Sandi terlibat dalam banyak pembelian maupun refinancing perusahaan-perusahaan. Misalnya, mengakuisisi Adaro, BTPN, hingga Hotel Grand Kemang. Dari situlah, kepakan sayap bisnis Sandi melebar hingga kini.

Terpaksa ke Mal demi Anak

Sandiaga S. Uno adalah citra kesuksesan. Semua orang tahu hal itu. Namun, di balik aktivitasnya yang padat, dia merasa berdosa kepada keluarga. Sebab, waktunya hampir habis tersita untuk aktivitas bisnis dan organisasi. “Saya merasa nggak adil sama keluarga. Saya kerja begini untuk siapa? Rasanya ada yang hilang,” tutur Sandi.

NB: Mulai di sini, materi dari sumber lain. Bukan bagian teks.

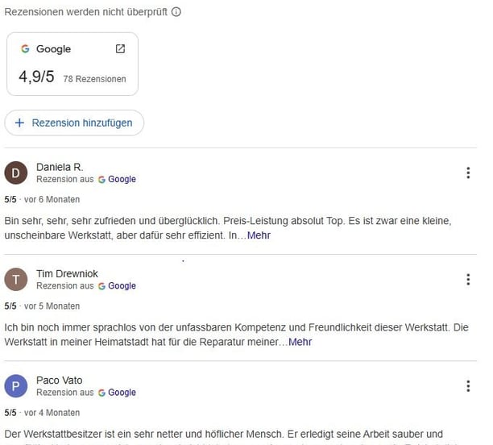
Task: Open Google reviews external link icon
Action: 120,48
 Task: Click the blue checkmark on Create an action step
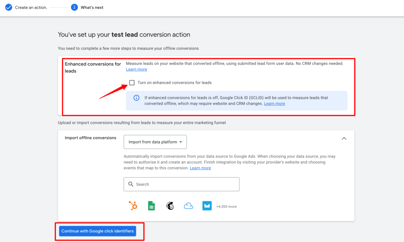click(8, 7)
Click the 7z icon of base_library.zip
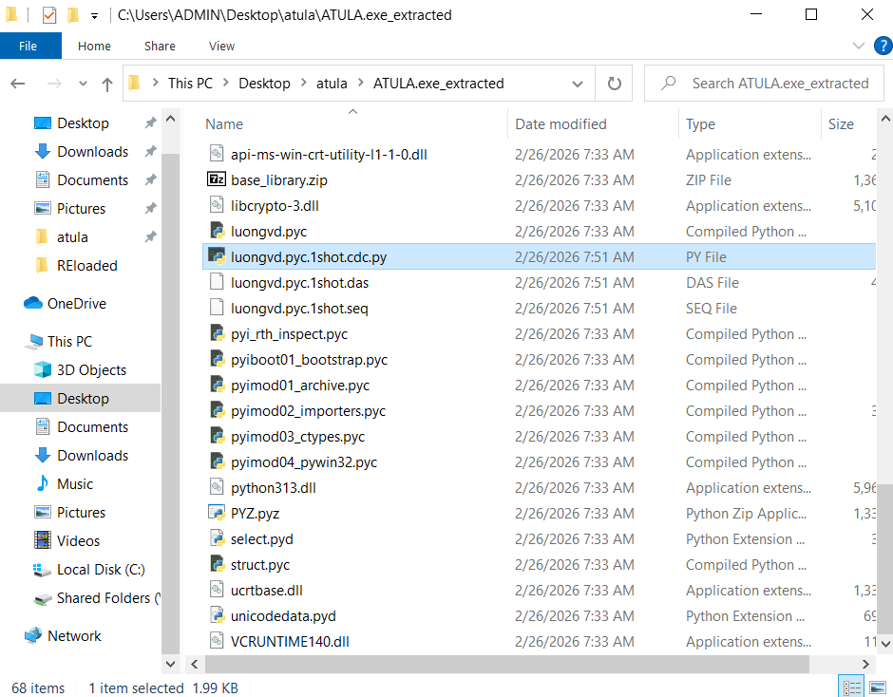893x697 pixels. [x=216, y=180]
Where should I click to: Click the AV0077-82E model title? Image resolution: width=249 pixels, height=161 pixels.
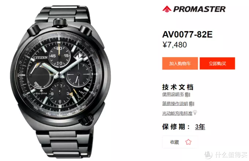coord(187,34)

Sandi mengaku, biasanya menjadikan Sabtu-Minggu sebagai hari untuk keluarga. Itu pun sangat terbatas. “Saya paling suka ke Senayan. Pasti Sabtu olahraga bareng keluarga di sana. Pagi lari, agak siang sedikit pukul-pukul bola, golf,” ceritanya.

Kemudian, biasanya mereka sekeluarga jalan-jalan ke mal. “Sebenarnya, saya paling nggak suka ke mal. Tapi, ya sedikit menyenangkan anaklah,” kata Sandi yang mengaku tak tertarik terjun ke dunia politik.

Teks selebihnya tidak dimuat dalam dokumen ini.